Now that you’ve found a grant that fits your needs, get cracking on the writing! If you’re tired of reading at this point, check out the Nature Careers podcast, “The Working Scientist” by Julie Gould which is packed with a ton of grant information. If you’re still with me then read on for a few of my personal tips!

  • Keep track of your deadlines. Make notes and reminders and schedule them so that you are not panicked the day before submission. I find that I work better if I can see the deadline, so it’s written on calendars and in diaries and on my phone. Here is a great (free) online short course on Udemy to teach you how to manage your time!  These are important applications and often take a while to compose.
  • Read the funding guidelines thoroughly. I am guilty of this, in a rush to start writing I often start without reading through this very important document. Please do not do this to yourself, most times it creates more work for you as you must go back and revise or reformat! It is important to abide by the guidelines, who would review an application if the applicant hasn’t even bothered to do it correctly?
  • Don’t procrastinate! I know, again I am guilty of this, and all it ever gave me was anxiety and a loss of sleep. Try to finish your application in a timely manner! If you need a few tips on procrastination cures, check out an earlier post by my fellow blogger Joyful Mdhluli.
  • Be concise– adding a ton of jargon or trying to meet the word limit by waffling on is not a good idea. Get to the point, summarise and be clear. This requires some thinking and a lot of reworking. Sometimes it is difficult to pen down all your thoughts and plans on the first go, this is why multiple drafts help. It is always good to look at it with fresh eyes when possible!
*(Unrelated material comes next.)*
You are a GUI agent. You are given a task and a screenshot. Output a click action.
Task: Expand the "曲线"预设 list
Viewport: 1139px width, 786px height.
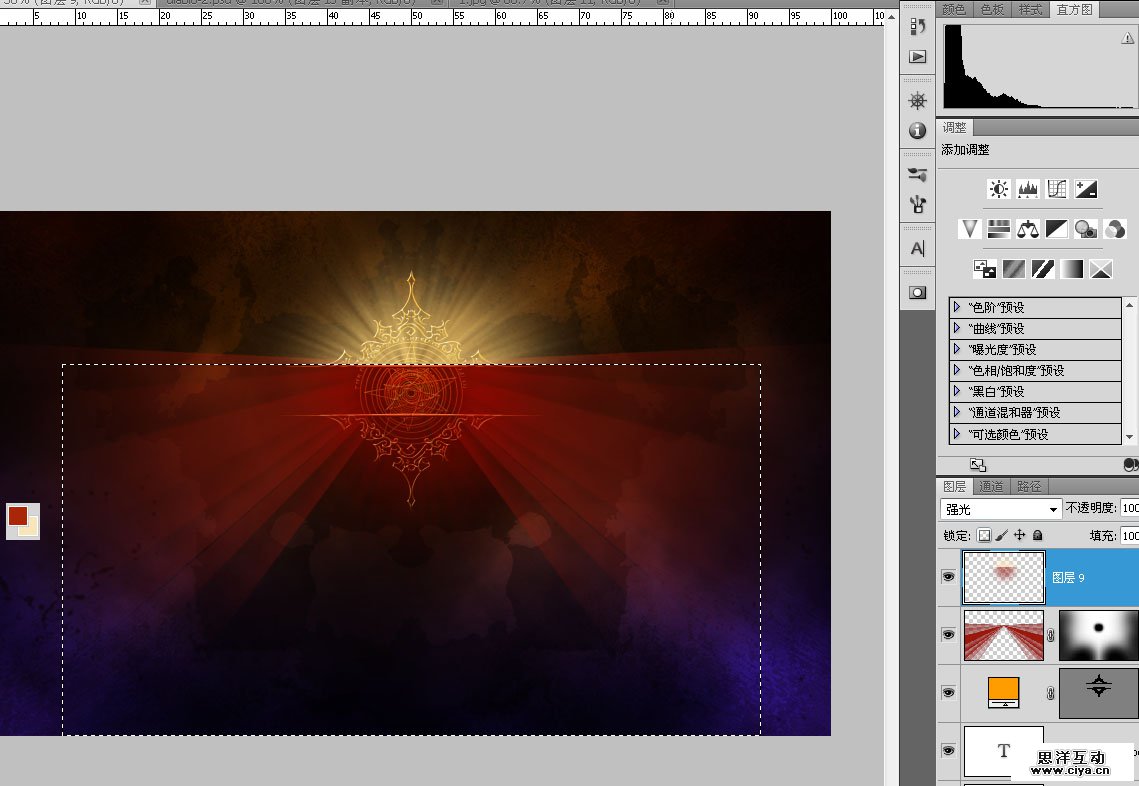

  • Ask someone to review it, someone you trust or who you think could provide good feedback. I find that it is even better when it is someone from outside of your field of research, this is a true test of how understandable and clear your application is. This feedback can help refine before you hit submit!
  • Apply again, even if you are rejected. Rejection is difficult, knowing you invested so much time and effort in an application only to have it turned down is crushing. Do not be discouraged though, apply again even if it means changing your approach or formatting the application. You won’t get every grant you apply for, but you also won’t get any grants you don’t apply for!
  • Apply to multiple sources. Don’t put all your eggs in one basket! Apply to as many potential funders as possible (if you fit the criteria!).

imagesThis is by no means an answer to the crisis facing tertiary education but can provide a few people with an opportunity. We must continue to communicate and engage with policymakers in order to ensure that students get a chance to pursue their dreams without a cap and gown that come attached to a lifetime of debt.